If you’ve ever been to Munich for Oktoberfest then you’ll first-hand how much Germans love beer. If you have time in the lead up to the festival why not take a look around some of Germany’s most beloved beer gardens (Biergarten) and see where it all got started?
The idea of the beer garden came about in (surprise, surprise) Bavaria in the early 1800’s before effective cooling methods had been invented. Breweries needed a way to keep their bottom-fermented beer cool and thus they began to store their barrels in cellars and away from sunlight. When summer came around, benches were placed just outside and the beer garden was born.
Chestnut trees are a common sight in Germany and the first official beer garden open to the public was organized in just such a place. Over 100 chestnut trees shade patrons in the garden near the Augustinerkeller. The beer garden has now been adopted by many other cities in Germany and the country’s lust for beer has grown into what we all now know as Oktoberfest.

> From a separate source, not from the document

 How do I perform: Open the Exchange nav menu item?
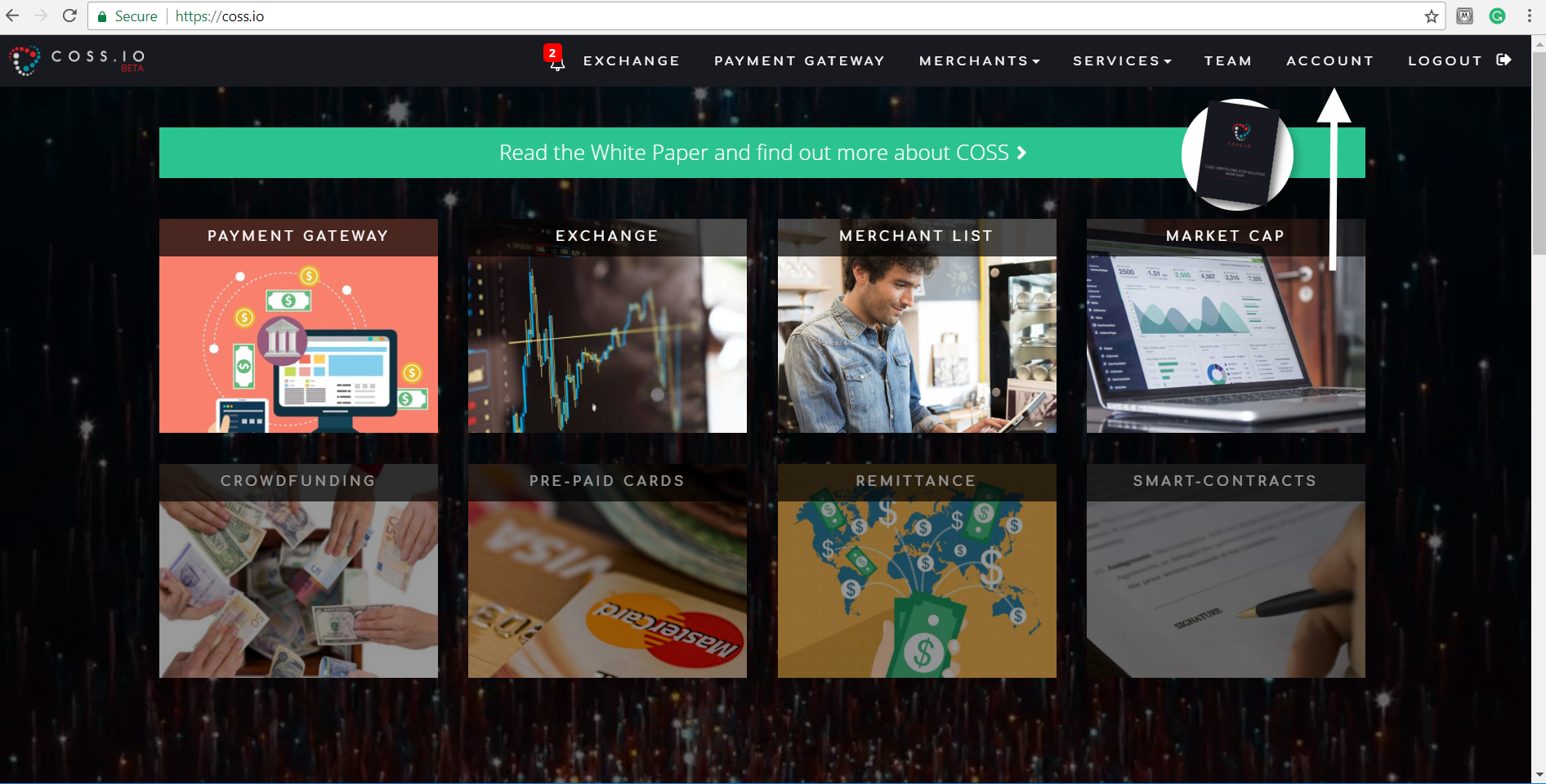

Of course the festival isn’t just about beer. Even Hirschgarten, the largest beer garden in Munich and famous for being a place where traditionally you would only order beer and bring your own food, serves pretzels and local cheeses for those whose appetites are just as strong for food as they are for beer.
There Are Just As Many Foods You Must Try
The Bavarian Brez’n is a soft pretzels served with sausage (of which there are many different sorts) and enjoyed with several varieties of mustard. Wherever you are at Oktoberfest you will more than likely never be far away from these iconic foods.
If sausages aren’t your thing Oktoberfest offers everything else from chicken and fish to crab and Schweinshaxe (pickled ham). The festival also caters to those with a sweet tooth and will plate up bread dumplings with vanilla custard, melted butter and warmed cherries.
Oktoberfest Is a Festival for the Five Senses
When you walk around the grounds of the Theresienwiese you’ll be treated to everything from world class food and beer, traditional and future electronic dance music, more people dressed in lederhosen and dirndl than you’ve ever seen before as well as many exciting carnival rides and roller-coasters.
The moment you walk through the gates after the traditional ‘tapping of the first keg’ ceremony you’ll immediately find yourself in the heart of Oktoberfest. You’ll see many people wandering around with heart-shaped gingerbreads that read, ‘ich liebe dich’ which means ‘I love you’ when translated. They make better souvenirs than treats though as they are rock hard so it isn’t recommended that you spend the hours you’ll need to try to consume them.
Over the years the festival has become such a large and wonderful attraction that many cities around the world have adopted an Oktoberfest of their very own. While it’s good to see what other countries have to offer there really is only one that you must go to at least once, if only to discover more about where it all came from.